Wie bouwen aan je huis? Start digibordles

Wie bouwen aan je huis?

Start digibordles

Lesdoelen

  • De leerlingen ontdekken wie er nodig zijn om een huis te bouwen.
  • De leerlingen leren welke werkzaamheden er nodig zijn om een huis te bouwen.
  • De leerlingen ontdekken welke beroepen zij aantrekkelijk vinden.

Benodigde materialen

  • werkblad 1 (één per leerling; huiswerkopdracht)
  • werkblad 2 (één per leerling)
  • pennen
  • papier
  • kleurpotloden/stiften
  • eventueel lego of ander bouw- of knutselmateriaal om een huis mee te bouwen

Voorbereiding

Geef de leerlingen voorafgaand aan deze les een huiswerkopdracht (zie opzet van de les).

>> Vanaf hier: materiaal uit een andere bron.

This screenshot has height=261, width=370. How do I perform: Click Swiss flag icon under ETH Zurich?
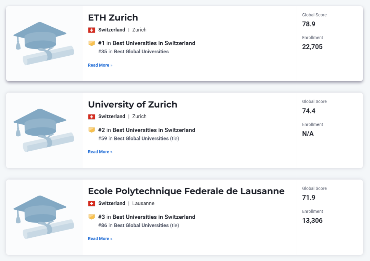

De leerlingen hebben hun werkblad dat zij thuis hebben gemaakt in deze les op school nodig. Zorg voor voldoende kopieën van de werkbladen. Bekijk de digibordles.

Opzet van de les

Inleiding

  • 1 min
  • Lees met de leerlingen de inleiding van de les op het digibord.

Verwonderen

Huiswerkopdracht

  • Geef de leerlingen voorafgaand aan deze les een huiswerkopdracht mee. Dit is een werkblad waarop ze in kaart brengen hoe hun eigen huis eruitziet. Tip: deze opdracht kan je ook in de les uitvoeren.

Verdiepen

Opdracht 1

  • 15 min
  • Digibord en Gesprek
  • Klassikaal
  • Bespreek de (huiswerk)opdracht na. Verzamel met elkaar zoveel mogelijk beroepen die te maken hebben met het bouwen van een huis. Maak een lijst op het digibord. Bespreek wat de beroepen ‘architect’ en ‘aannemer’ inhouden. 

     

Opdracht 2

  • 60 - 90 min Afhankelijk van uitwerking
  • Teken- en knutselopdracht
  • In groepjes
  • Verdeel de leerlingen in groepjes. Deel papier, kleurpotloden/stiften en eventueel “bouw”materiaal uit. De leerlingen denken na over het bouwen van een eigen huis (zie digibordles). Neem de opdracht goed door en controleer of de leerlingen begrijpen wat de bedoeling is. Loop rond en help de leerlingen waar nodig. U kunt zelf bepalen of de leerlingen hun huis moeten tekenen of dat ze hun huis ook op een andere manier mogen vormgeven. Denk bijvoorbeeld aan het bouwen met bouwmateriaal, met knutselmaterialen of digitaal.

Betekenis geven

Opdracht 3

  • 20 min
  • Werkblad/logboek
  • Individueel
  • De leerlingen vullen het werkblad in. Ze reflecteren op de activiteiten die ze in deze les gedaan hebben.

Huiswerkopdracht

  • Optioneel: de leerlingen die dat interessant vinden, kunnen in hun omgeving navragen of ze iemand kennen die een beroep heeft dat te maken heeft met het bouwen van een huis. Ze kunnen een afspraak maken en een gesprek aangaan met die persoon. Het is leuk om een foto van hun bouwwerk/ontwerp te laten zien en de leerlingen kunnen vragen wat ze willen weten over het beroep.

Tip!

  • Nodig een architect of aannemer uit, die na afloop van de les komt kijken naar wat de leerlingen gedaan hebben. De architect of aannemer kan per ontwerp ook kijken hoe goed de leerlingen erover hebben nagedacht. Eventueel kan er een ‘winnend groepje’ gekozen worden.